Why architecture matters here
MCP transports look interchangeable but are not. stdio is fast, simple, and only local — the child process model. HTTP/SSE works remotely but adds server-side state and reconnect complexity. Streamable HTTP unifies bidirectional messages on one endpoint, simplifying operations at some cost of protocol complexity.
The architecture matters because your product decisions push you toward one or the other. A desktop app with local tools uses stdio. A hosted SaaS MCP server uses streamable HTTP for scale. A legacy integration might use HTTP+SSE. Each has ops implications — timeouts, backpressure, session resume.

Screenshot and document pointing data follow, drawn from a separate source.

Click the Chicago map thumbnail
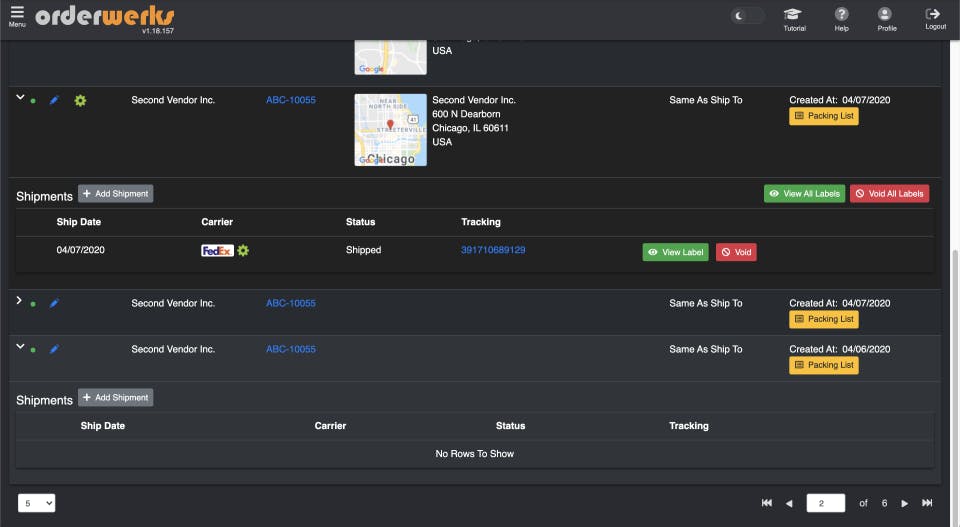This screenshot has width=960, height=527. 390,130
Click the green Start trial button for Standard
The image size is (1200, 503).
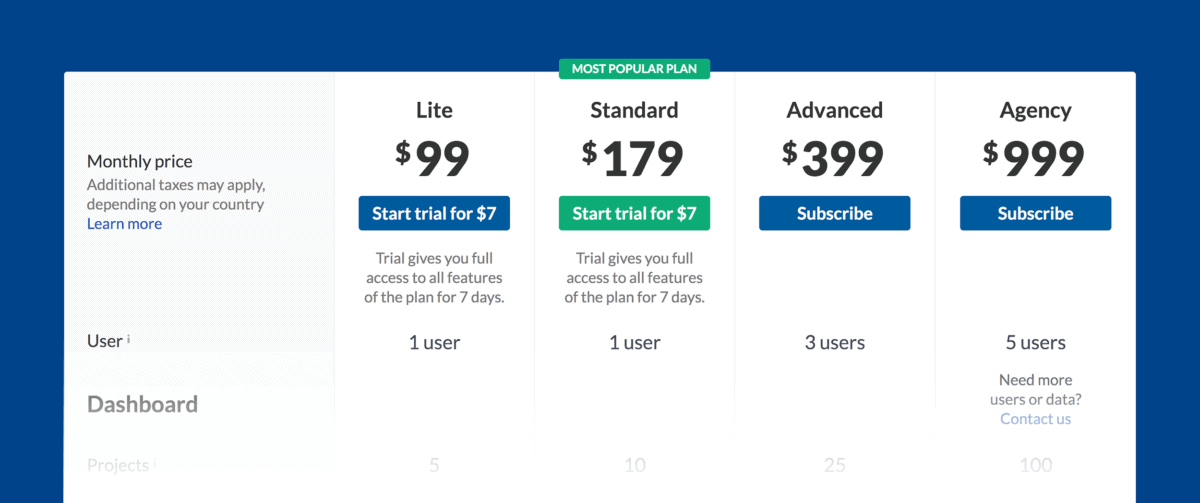(x=634, y=213)
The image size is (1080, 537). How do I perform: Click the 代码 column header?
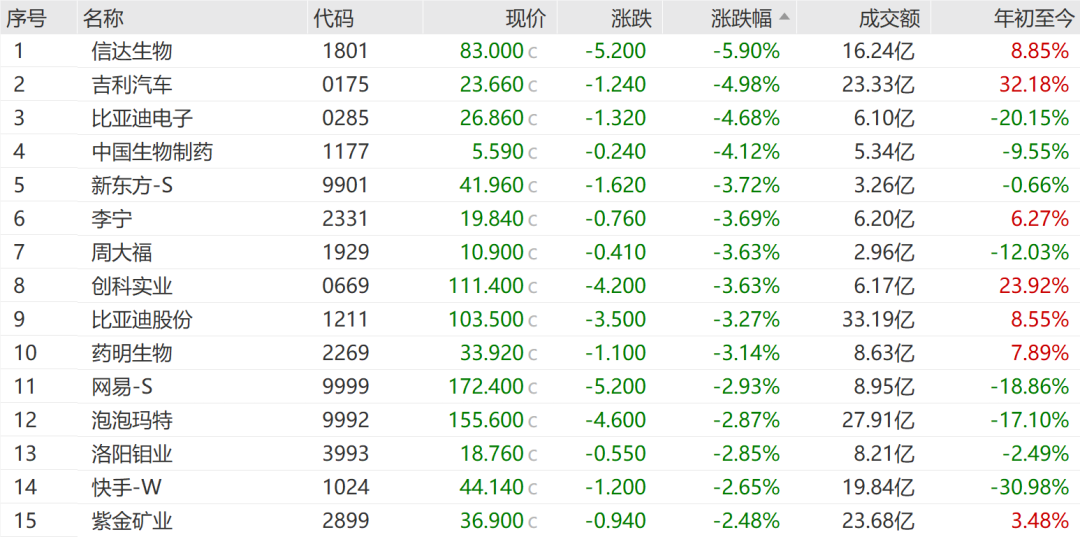[x=334, y=18]
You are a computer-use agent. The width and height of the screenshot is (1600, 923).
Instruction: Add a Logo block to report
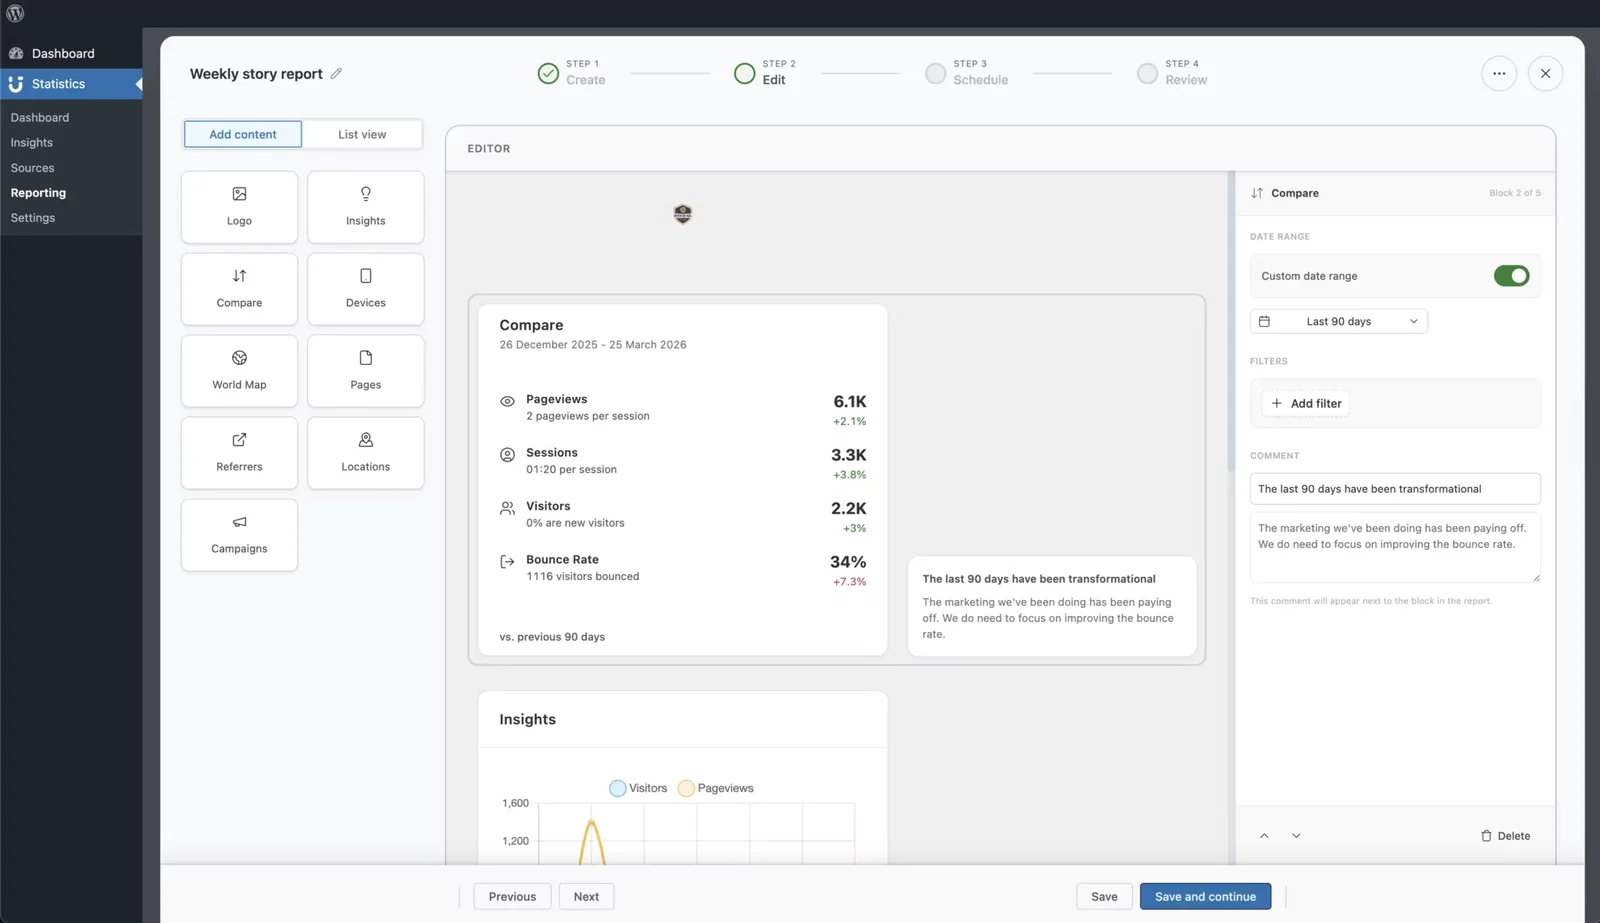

Understanding the pieces makes those choices with intent rather than by copy-paste.
The architecture: every piece explained
The top strip is the transport landscape. MCP client is the host process (a code editor, agent runtime, or IDE). stdio transport spawns the MCP server as a child process and communicates via stdin/stdout with newline-delimited JSON-RPC. HTTP + SSE uses a POST endpoint for requests and an SSE stream for server-initiated messages and responses. Streamable HTTP uses a single endpoint that upgrades to a bidirectional message stream, letting request/response and server notifications share one connection.
The middle row is the shared machinery. JSON-RPC framing defines requests, responses, and notifications by their fields (id, method, params). Init handshake negotiates protocol version; incompatible clients/servers fail early. Capability negotiation exchanges what each side supports — tools, resources, prompts, sampling. Auth + sessions — bearer tokens, OAuth flows, cookies — differ by transport but are consistent in intent.
The lower rows are resilience and ops. Reconnect + resume lets HTTP transports resume a session after network hiccups. Observability logs framed messages and pings for liveness. Ops tunes timeouts, rate limits, and backpressure per transport based on client and server characteristics.
End-to-end flow
End-to-end: a desktop MCP client spawns a local server via stdio. Init handshake exchanges version and capabilities; client discovers 5 tools and 12 resources. User asks a question; client calls tools/list, then invokes a tool via tools/call; server responds with results. Later, the client connects to a hosted MCP server via streamable HTTP. Auth is OAuth-based; the client receives a session ID. Requests flow over POST; the server pushes progress notifications on the same stream. A network blip; the client reconnects with the same session ID and resumes; no data loss. Observability shows framed request/response timings and reconnect events.